W grze Polaków widać było chęć i wielką ambicję. Szkoda, że już pojechali do domu. Uważam, że każda drużyna z grupy D zasługiwała piłkarsko na to, żeby zagrać w fazie pucharowej – mówi nam Auke Kok, znany holenderski pisarz i dziennikarz, autor świetnej książki „Johan Cruyff. Biografia totalna”. W dużej rozmowie z Weszło Kok tłumaczy, dlaczego legendarny piłkarz i trener, gdyby żył, nie miałby litości dla obecnej reprezentacji Oranje, która zawodzi na EURO. Mówi też, którzy obecni zawodnicy najbardziej przypominają mu najsłynniejszego holenderskiego gracza w historii. Wreszcie – opisuje historię z nagimi kobietami i jej wpływ na to, że Holandia w 1974 roku nie została mistrzem świata.
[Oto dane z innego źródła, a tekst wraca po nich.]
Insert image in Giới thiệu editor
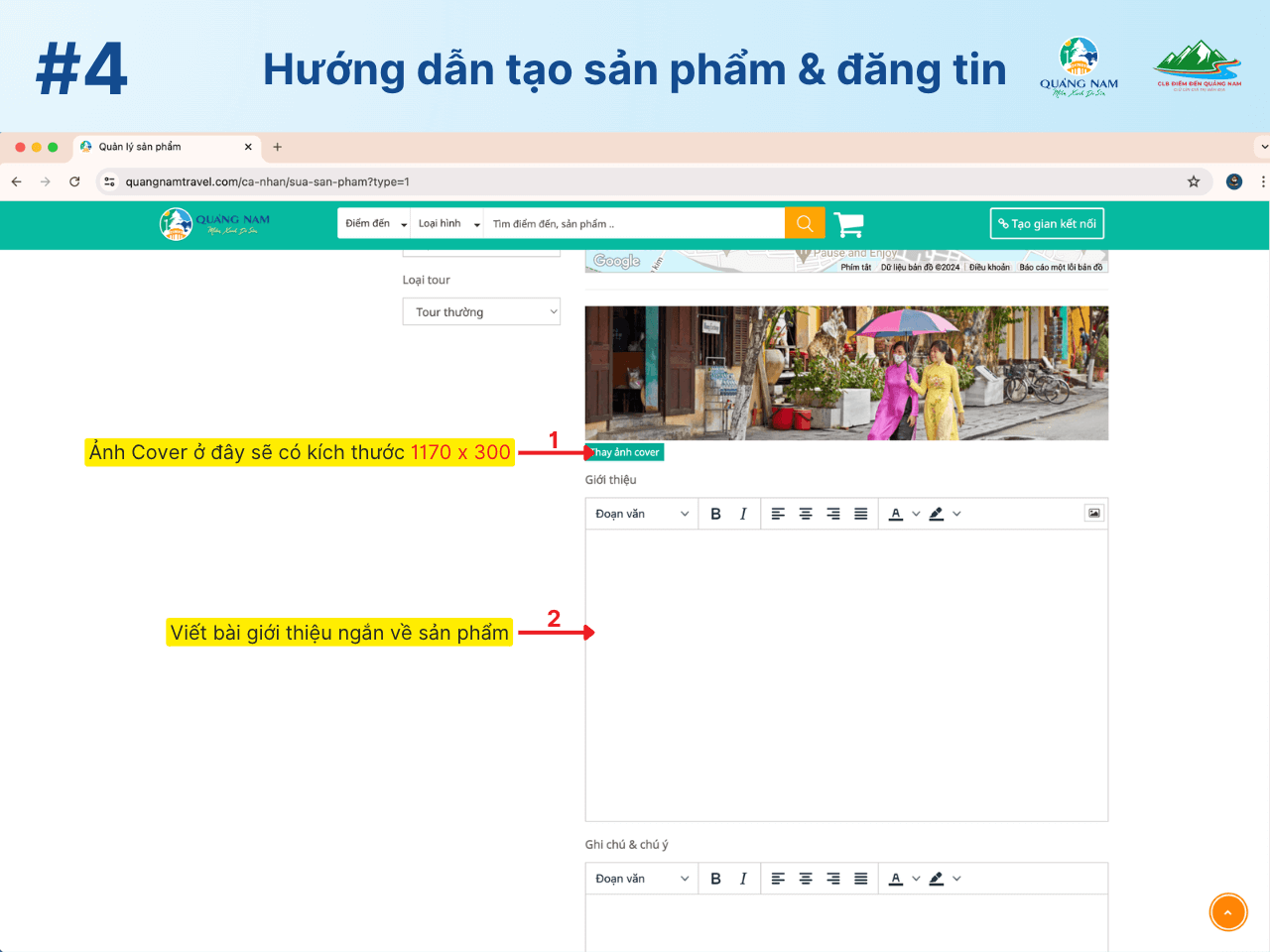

„Cruyff rozjechałby w mediach reprezentację Holandii. Szkoda, że Polska pojechała do domu”

Jakub Radomski: Co powiedziałby Johan Cruyff, gdyby żył i oglądał na EURO reprezentację Holandii?
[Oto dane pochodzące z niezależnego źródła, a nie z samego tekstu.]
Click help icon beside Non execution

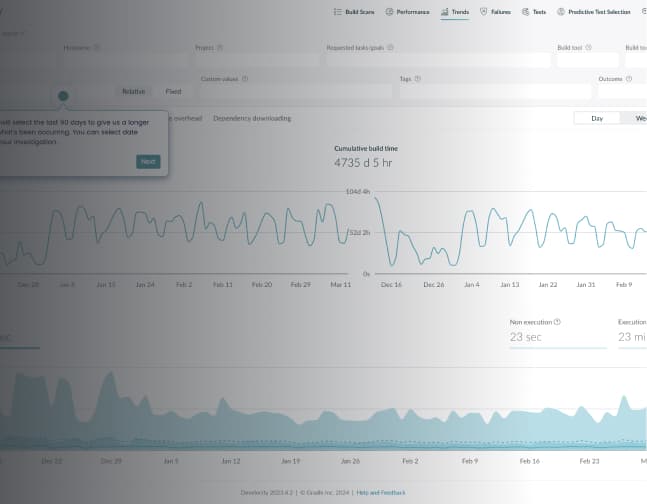pyautogui.click(x=557, y=322)
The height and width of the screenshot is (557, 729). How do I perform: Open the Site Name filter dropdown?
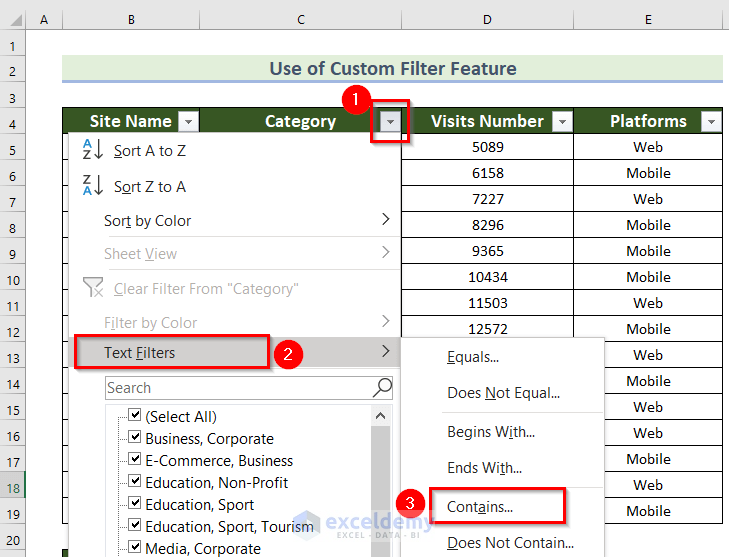tap(188, 122)
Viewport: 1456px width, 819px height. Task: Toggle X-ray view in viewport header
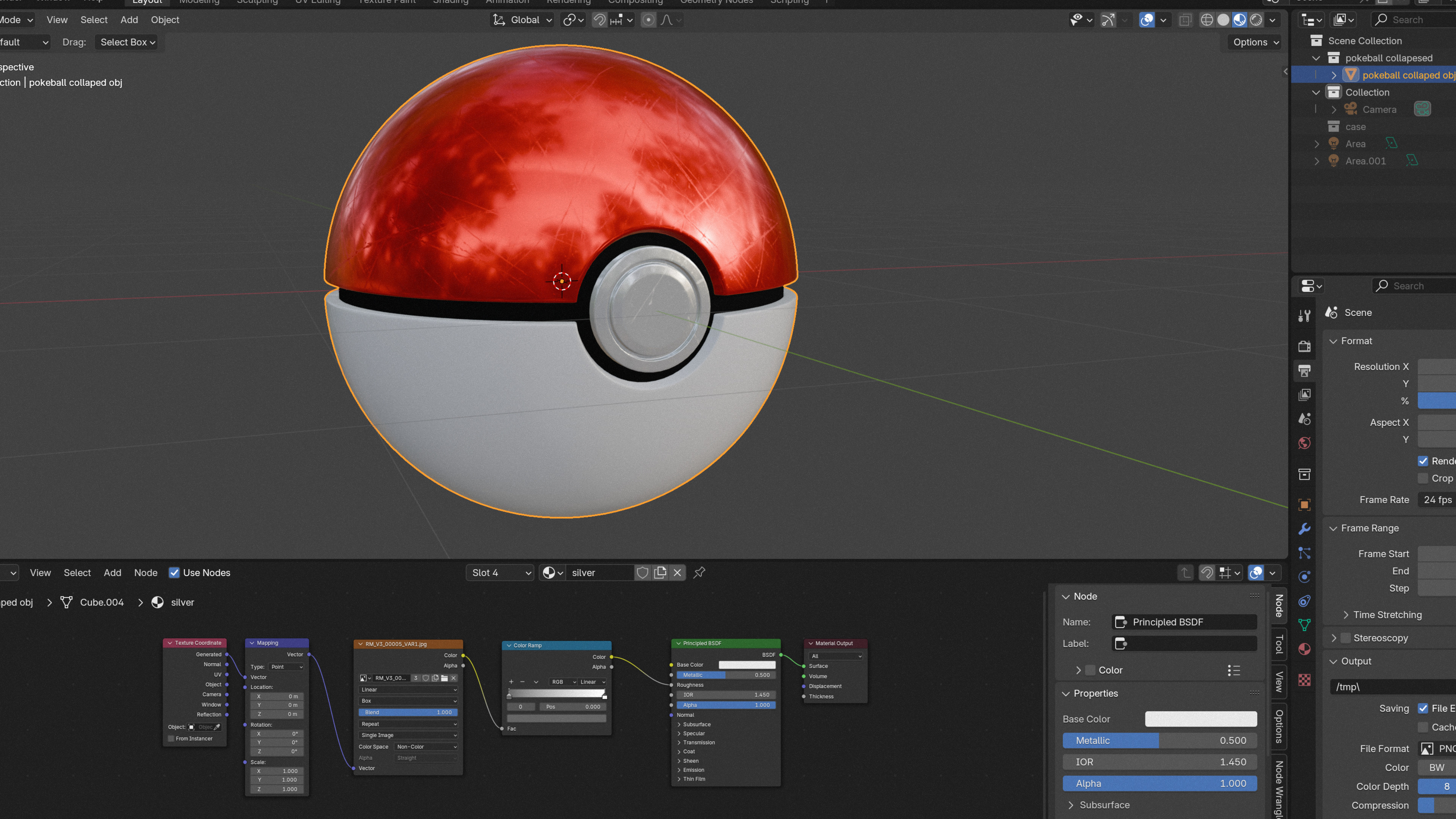pos(1185,20)
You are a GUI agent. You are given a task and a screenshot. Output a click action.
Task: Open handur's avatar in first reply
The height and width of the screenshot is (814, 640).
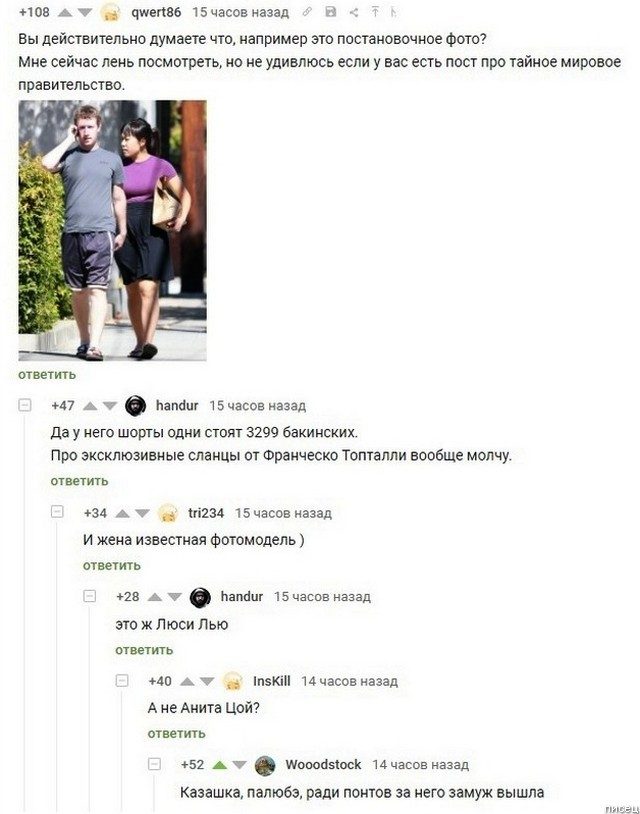[135, 405]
Auke Kok, holenderski pisarz i dziennikarz, autor m. in. książki „Johan Cruyff. Biografia totalna”: Byłby zawiedziony. Zawsze uważał, że w piłce nożnej chodzi o atakowanie, grę techniczną, pokazywanie pewności siebie na boisku i wykorzystywanie przestrzeni, a w grze naszej reprezentacji tego nie widać. Gdyby Cruyff np. pisał felietony, podejrzewam, że rozjeżdżałby codziennie w mediach zespół Ronalda Koemana.

Ale o samym EURO miałby lepszą opinię. Jest tu jednak trochę drużyn, które przede wszystkim chcą atakować. Są zespoły, które mocno skupiają się na pressingu, a właśnie reprezentacja Holandii z lat 70., z Cruyffem w składzie, była jedną z pierwszych drużyn, które używały pressingu, żeby zatrzymać rywala na jego połowie. Spodobałoby mu się też to, jak niektóre zespoły w inteligentny sposób wykorzystują przestrzeń: zmniejszając odległości na boisku podczas bronienia oraz rozszerzając grę, gdy idą do ataku.
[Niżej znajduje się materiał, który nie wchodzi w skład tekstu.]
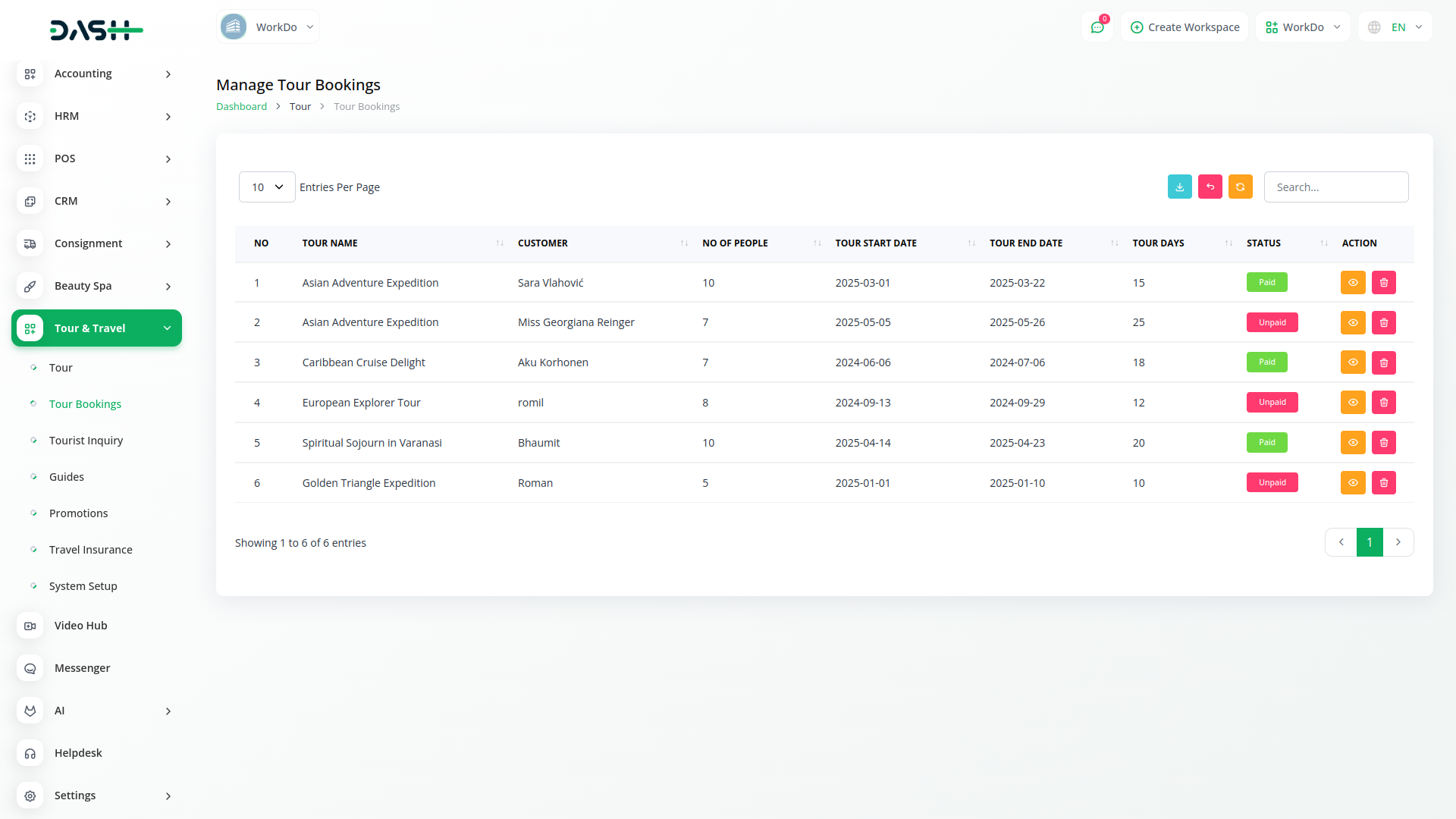View Miss Georgiana Reinger's booking details
This screenshot has height=819, width=1456.
coord(1352,323)
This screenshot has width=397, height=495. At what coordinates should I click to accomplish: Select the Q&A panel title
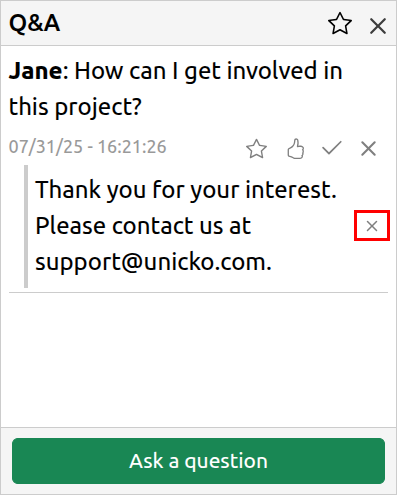[35, 23]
Widzi pan dziś piłkarza, niekoniecznie w reprezentacji Holandii, który w jakichś aspektach jest podobny do Cruyffa?

Reklama

Najbardziej przypomina mi go Luka Modrić.

Dlaczego?

Bo bardzo dużo widzi na boisku, jest znakomity technicznie i często podaje piłkę zewnętrzną częścią stopy, co też robił Johan i co było ewenementem w latach 70. Drugi piłkarz, który przychodzi mi teraz do głowy, jest mniej oczywisty. To Dusan Tadić z reprezentacji Serbii, który potrafi wspaniale poruszać się z piłką.

Obu już nie ma w turnieju.

Ale do ćwierćfinału awansowała Hiszpania, której występami Cruyff na pewno by się zachwycał. Ich się znakomicie ogląda: mają młodych i bardzo odważnych skrzydłowych. Lamine Yamal ma dopiero 16 lat, a jest niesamowity. Cruyff często powtarzał: „Jeżeli zawodnik ma bardzo duże umiejętności, nie patrzmy na jego wiek. Po prostu trzeba wysłać go na boisko, niech gra”.

Po tych strasznych występach reprezentacji Holandii trochę się wstydzę to powiedzieć, ale generalnie trochę z Cruyffa ma również Memphis Depay. Oczywiście – jeżeli jest w formie i gra swój najlepszy futbol. Depay to typ zawodnika, który, umieszczony z przodu, potrafi zrobić coś z niczego, przesądzić samemu o losach spotkania, a jednocześnie umie wycofać się do drugiej linii i zaatakować z tej strefy albo stworzyć przestrzeń dla pomocników. Jest bardzo kreatywnym graczem, ale na razie zupełnie tego nie pokazuje na EURO, choć w dwóch meczach towarzyskich przed turniejem można było się nim zachwycać.

Reklama

Memphis Depay i selekcjoner Holendrów Ronald Koeman 

Przed EURO czytałem opinie, że to najlepsza reprezentacja Holandii od kilkunastu lat. Te głosy były przesadzone?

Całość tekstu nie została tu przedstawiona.